* [Problem requirements] Reproduce the data below word for word, leaving the pictures out of your copy.

>> start Provided data

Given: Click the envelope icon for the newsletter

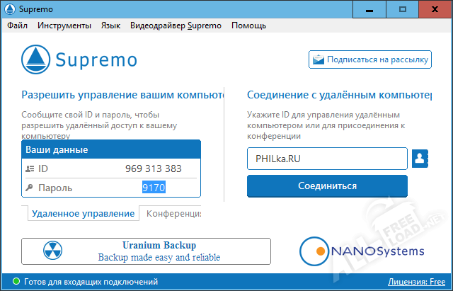Looking at the screenshot, I should pyautogui.click(x=319, y=59).
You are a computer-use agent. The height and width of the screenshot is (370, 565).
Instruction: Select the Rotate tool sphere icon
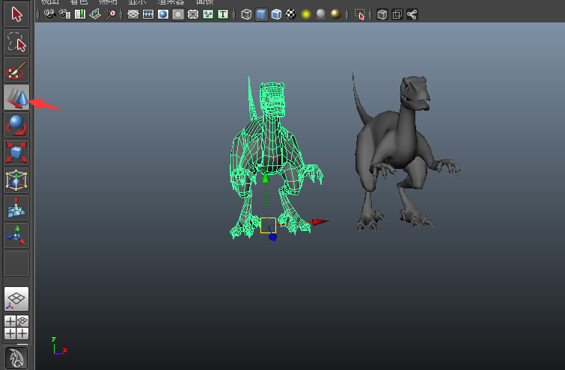[x=16, y=125]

>> end Provided data

* [Full response]
Given: Click the envelope icon for the newsletter

Looking at the screenshot, I should pyautogui.click(x=319, y=59).
You are a computer-use agent. The height and width of the screenshot is (370, 565).
Instruction: Select the Rotate tool sphere icon
[x=16, y=125]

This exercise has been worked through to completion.